United States Court of Appeals, Ninth Circuit
Jun 17, 1991
936 F.2d 435 (9th Cir. 1991)

Summary

holding claim for breach of implied covenant of good faith and fair dealing preempted by § 301

Summary of this case from Audette v. International Longshoremen's & Warehousemen's Union

Opinion

No. 89-56033.

Argued and Submitted December 6, 1990.

Decided June 17, 1991.

Peter F. Laura (argued the case) and Leroy S. Walker (signed the briefs), Los Angeles, Cal., for plaintiff-appellant.

Mark F. Sullivan, GTE California Inc., Thousand Oaks, Cal., for defendants-appellees.

Appeal from the United States District Court for the Central District of California.

Before WALLACE, Chief Judge, O'SCANNLAIN and RYMER, Circuit Judges.




Angela Schlacter-Jones was terminated by GTE California, Inc. because she tested positive for drugs. The terms and conditions of her employment were governed by a collective bargaining agreement between GTE and her union, the Communications Workers of America. She appeals the district court's grant of summary judgment in favor of GTE and its employees, Patricia Leathers, Carol Todd and Dough Baxter (together, "GTE") and the district court's denial of her motion for leave to amend the complaint.

Schlacter-Jones's appeal requires that we revisit whether § 301 of the Labor Management Relations Act ("LMRA"), 29 U.S.C. § 185(a), preempts various state law and state constitutional claims. The district court concluded that each is preempted. The court also denied Schlacter-Jones's motion for leave to amend, filed after GTE moved for summary judgment, because of undue delay and futility of the amended pleadings. The district court exercised jurisdiction pursuant to 29 U.S.C. § 185(a) and 28 U.S.C. § 1441, 1446, and we have jurisdiction over the appeal pursuant to 28 U.S.C. § 1291. We affirm.

Schlacter-Jones also asserts a claim under 42 U.S.C. § 1985 on which the district court granted summary judgment on the ground that she provided no evidence of racial animus. As this was undoubtedly correct, we shall not discuss it further.

I

Schlacter-Jones, a member of the Communications Workers of America ("Union"), began working for GTE as a customer representative in 1980. Article X, Section 1 of the Collective Bargaining Agreement ("CBA") provides that covered employees may not be suspended or discharged except for just cause.

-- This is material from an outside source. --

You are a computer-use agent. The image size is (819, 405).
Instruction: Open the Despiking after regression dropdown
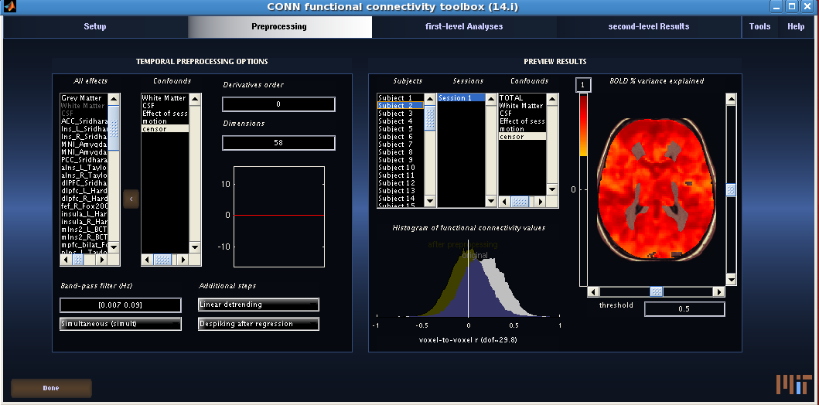tap(258, 324)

In March 1987, GTE unilaterally implemented a Drug and Alcohol Policy ("Drug Policy") which provides in part:

Employees exhibiting signs of impairment or intoxication, performance deficiencies and/or behavioral patterns inconsistent with their normal behavior, will be required to submit to drug and alcohol screening tests. . . . Employees whose test results are positive for drugs and/or alcohol will be subject to discharge.

GTE Drug and Alcohol Policy, §§ 3.06 3.11. In September 1987, GTE specifically advised Schlacter-Jones of this policy and warned her of the consequences of violations.

On January 27, 1988, GTE supervisors observed Schlacter-Jones moving around erratically, slurring her speech and having difficulty handling customer calls. Pursuant to the Drug Policy, GTE required Schlacter-Jones to submit to a "fitness for duty" test and a drug screening test. The company suspended Schlacter-Jones pending the results of the urinalysis test. On January 29, 1988, GTE fired her when the drug tests revealed the presence of cocaine.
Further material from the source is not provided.